Exercise directions. In the records below, begin at the line that has "This screenshot has" and stop after the line that has "Task: Click Get Grammarly It's free button"; quote those lines verbatim and nothing more.

Supplied entries.
^^^^^^^^^^^^^^^^

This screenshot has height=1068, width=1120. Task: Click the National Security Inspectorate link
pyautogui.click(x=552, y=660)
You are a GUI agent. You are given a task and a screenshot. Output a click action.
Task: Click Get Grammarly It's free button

^^^^^^^^^^^^^^^^

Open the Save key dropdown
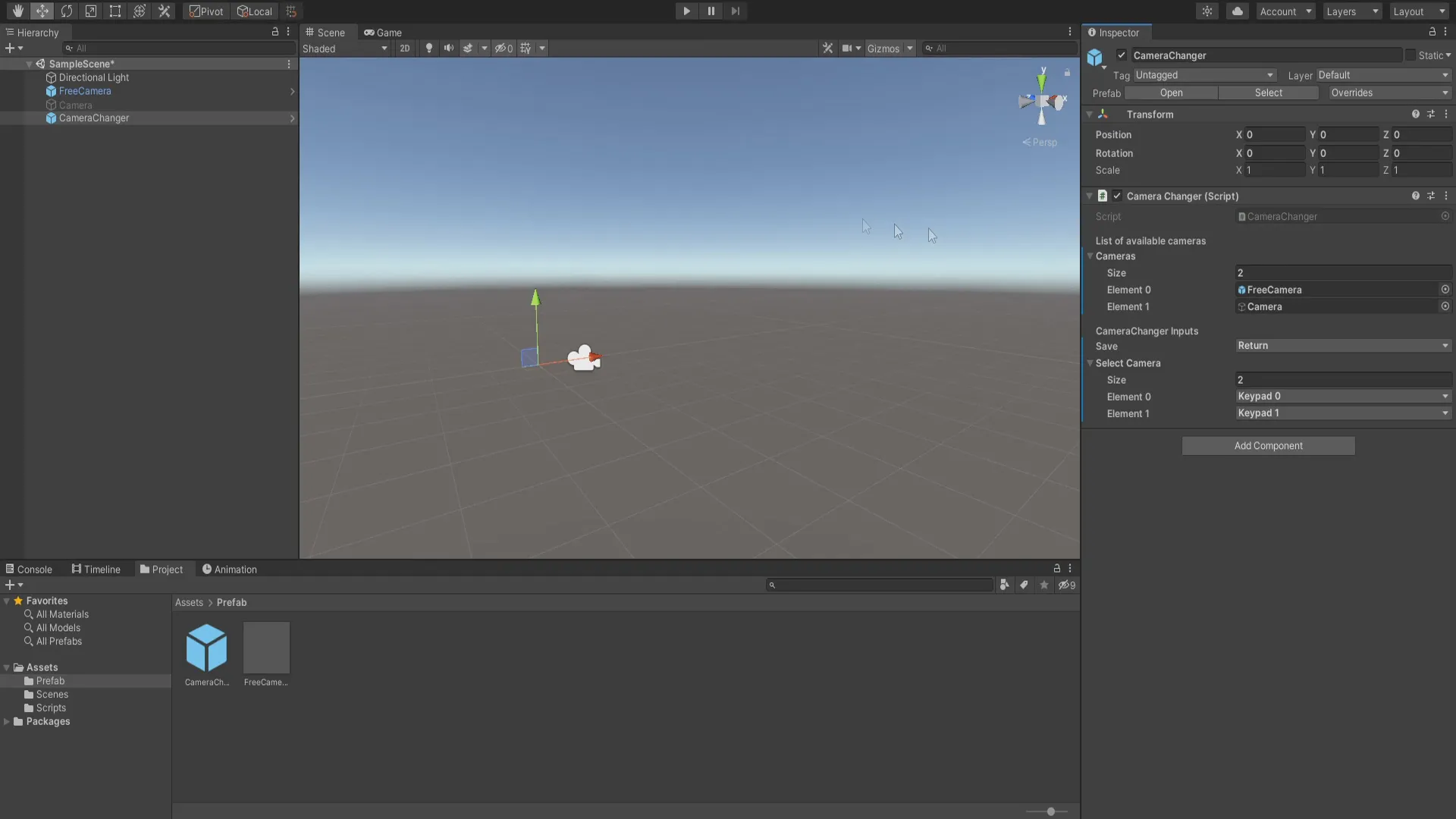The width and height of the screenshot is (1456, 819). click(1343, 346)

^^^^^^^^^^^^^^^^

Reply.
This screenshot has height=1068, width=1120. Task: Click the National Security Inspectorate link
pyautogui.click(x=552, y=660)
You are a GUI agent. You are given a task and a screenshot. Output a click action.
Task: Click Get Grammarly It's free button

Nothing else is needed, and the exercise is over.